Exercise instructions →
Only the lines from the line containing "The height and width of the screenshot is (425, 552)." to the end of the entries, both included, belong in your answer, and each must match exactly.
○ ○ ○ ○ ○ ○ ○
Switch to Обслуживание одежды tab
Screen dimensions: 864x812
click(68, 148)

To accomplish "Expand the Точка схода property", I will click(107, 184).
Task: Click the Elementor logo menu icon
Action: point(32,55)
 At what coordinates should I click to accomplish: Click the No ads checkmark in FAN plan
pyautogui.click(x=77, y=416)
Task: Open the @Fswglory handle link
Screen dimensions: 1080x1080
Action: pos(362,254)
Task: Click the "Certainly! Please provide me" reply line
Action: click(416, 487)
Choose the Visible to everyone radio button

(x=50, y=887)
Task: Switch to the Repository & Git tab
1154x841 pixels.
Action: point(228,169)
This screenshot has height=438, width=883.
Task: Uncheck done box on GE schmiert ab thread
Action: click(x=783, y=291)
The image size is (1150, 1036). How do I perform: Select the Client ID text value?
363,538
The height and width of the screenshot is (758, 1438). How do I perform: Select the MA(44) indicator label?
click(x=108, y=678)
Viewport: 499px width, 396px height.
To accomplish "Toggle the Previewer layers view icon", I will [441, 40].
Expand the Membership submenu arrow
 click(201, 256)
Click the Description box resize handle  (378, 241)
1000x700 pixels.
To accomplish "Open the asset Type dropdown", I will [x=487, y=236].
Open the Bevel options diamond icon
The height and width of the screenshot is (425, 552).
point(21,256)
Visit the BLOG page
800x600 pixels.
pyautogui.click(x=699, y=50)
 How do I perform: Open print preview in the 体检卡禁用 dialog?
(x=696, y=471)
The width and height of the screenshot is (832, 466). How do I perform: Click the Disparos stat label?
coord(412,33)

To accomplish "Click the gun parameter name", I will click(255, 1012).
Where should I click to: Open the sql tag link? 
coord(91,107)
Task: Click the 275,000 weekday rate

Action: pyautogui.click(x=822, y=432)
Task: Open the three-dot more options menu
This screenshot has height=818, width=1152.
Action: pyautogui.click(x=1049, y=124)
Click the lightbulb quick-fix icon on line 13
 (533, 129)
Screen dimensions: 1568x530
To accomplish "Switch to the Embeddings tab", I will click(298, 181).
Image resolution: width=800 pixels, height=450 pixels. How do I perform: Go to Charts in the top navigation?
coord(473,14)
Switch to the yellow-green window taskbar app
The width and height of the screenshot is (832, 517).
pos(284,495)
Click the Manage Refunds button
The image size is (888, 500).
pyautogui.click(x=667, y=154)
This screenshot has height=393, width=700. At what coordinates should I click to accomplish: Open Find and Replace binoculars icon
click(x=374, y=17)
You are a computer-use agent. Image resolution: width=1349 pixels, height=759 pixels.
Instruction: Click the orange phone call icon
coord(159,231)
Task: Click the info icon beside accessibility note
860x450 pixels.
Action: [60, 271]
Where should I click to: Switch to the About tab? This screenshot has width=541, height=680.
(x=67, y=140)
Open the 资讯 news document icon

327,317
○ ○ ○ ○ ○ ○ ○
Finished task →
The height and width of the screenshot is (425, 552).
point(21,256)
Visit the BLOG page
800x600 pixels.
pyautogui.click(x=699, y=50)
 How do I perform: Open print preview in the 体检卡禁用 dialog?
(x=696, y=471)
The width and height of the screenshot is (832, 466). How do I perform: Click the Disparos stat label?
coord(412,33)

To accomplish "Click the gun parameter name", I will click(255, 1012).
Where should I click to: Open the sql tag link? 
coord(91,107)
Task: Click the 275,000 weekday rate

Action: pyautogui.click(x=822, y=432)
Task: Open the three-dot more options menu
This screenshot has height=818, width=1152.
Action: pyautogui.click(x=1049, y=124)
Click the lightbulb quick-fix icon on line 13
 (533, 129)
Screen dimensions: 1568x530
To accomplish "Switch to the Embeddings tab", I will click(298, 181).
Image resolution: width=800 pixels, height=450 pixels. How do I perform: Go to Charts in the top navigation?
coord(473,14)
Switch to the yellow-green window taskbar app
The width and height of the screenshot is (832, 517).
pos(284,495)
Click the Manage Refunds button
The image size is (888, 500).
pyautogui.click(x=667, y=154)
This screenshot has height=393, width=700. At what coordinates should I click to accomplish: Open Find and Replace binoculars icon
click(x=374, y=17)
You are a computer-use agent. Image resolution: width=1349 pixels, height=759 pixels.
Instruction: Click the orange phone call icon
coord(159,231)
Task: Click the info icon beside accessibility note
860x450 pixels.
Action: [60, 271]
Where should I click to: Switch to the About tab? This screenshot has width=541, height=680.
(x=67, y=140)
Open the 资讯 news document icon

327,317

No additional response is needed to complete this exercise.